Abstract

In many cells, a nitric oxide (NO) synthase inducible by immunological stimuli produces a sustained flow of NO that lasts a long time. NO is a short‐lived molecule but it is a diffusibel ligand believed to be capable of reaching distal target sites. Further, several lines of evidence indicate that cysteine‐rich motifs of metal‐binding proteins, as well as redox‐sensitive metal clusters of metalloproteins, are natural sensors of bioradicals like NO. In metalloregulatory proteins, metals are often conveniently located at binding sites and bound to cysteine residues. Accordingly, disruption of the metal‐thiolate polymetallic clusters should trigger significant remodelling of the protein structure involved in regulation.

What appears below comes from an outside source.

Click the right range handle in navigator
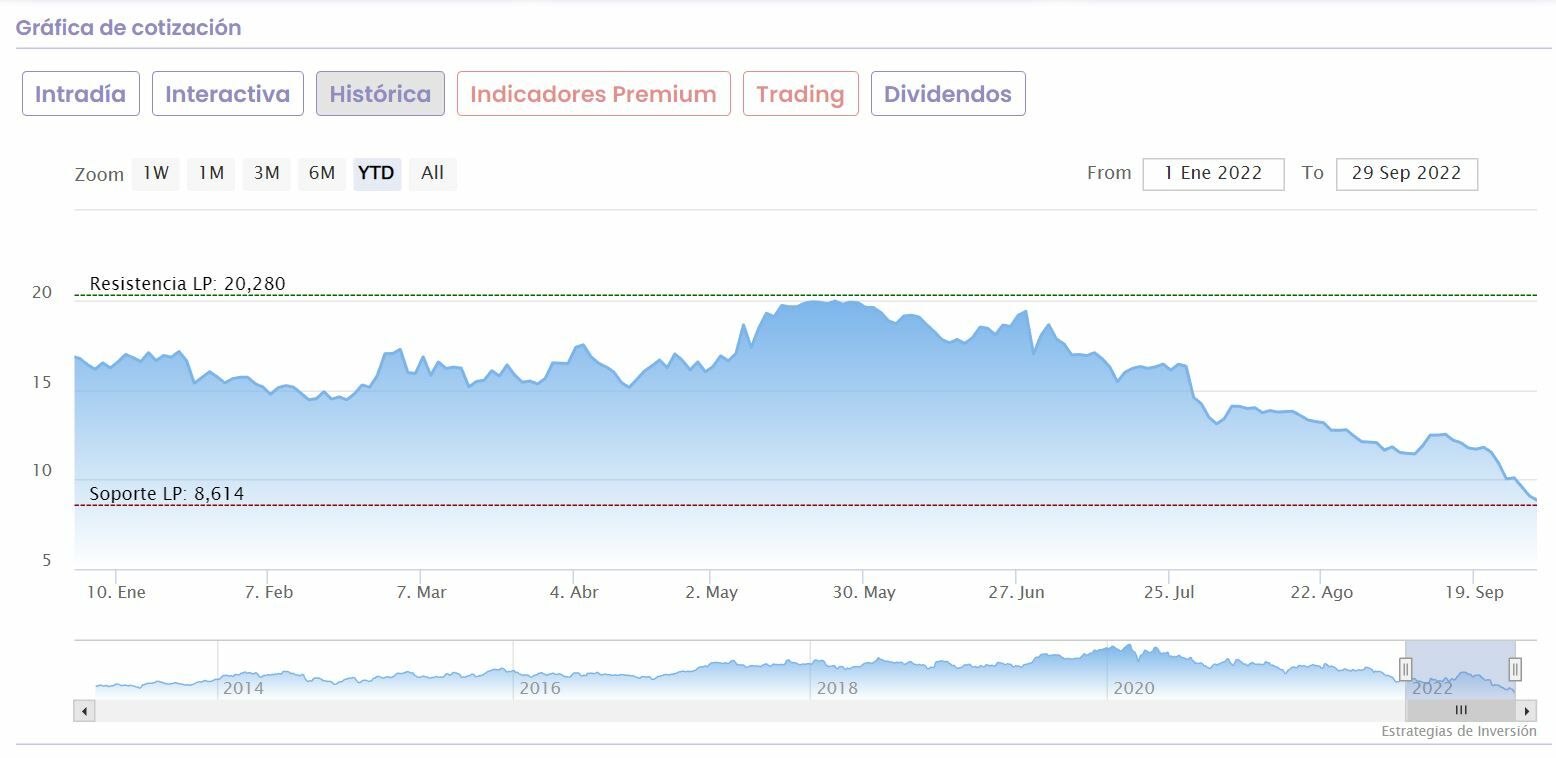Image resolution: width=1556 pixels, height=758 pixels. (1515, 669)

We can therefore postulate that the nitrosation reaction occurring at metal centres or cysteine‐rich motifs will preclude correct binding to regulatory sites. Several examples are given of metalloregulatory proteins whose metal is bound to thiols and may then become sensitive to NO. Recent observations indicate that in response to NO synthesis, iron regulatory protein, a eukaryotic bifunctional [Fe‐S] protein, switches from acting as aconitase to being an RNA‐binding regulator, and we suggest that the interplay between NO or a NO‐derived molecule and metal clusters at critical allosteric sites may be a crucial component of the cellular response to environmental stress.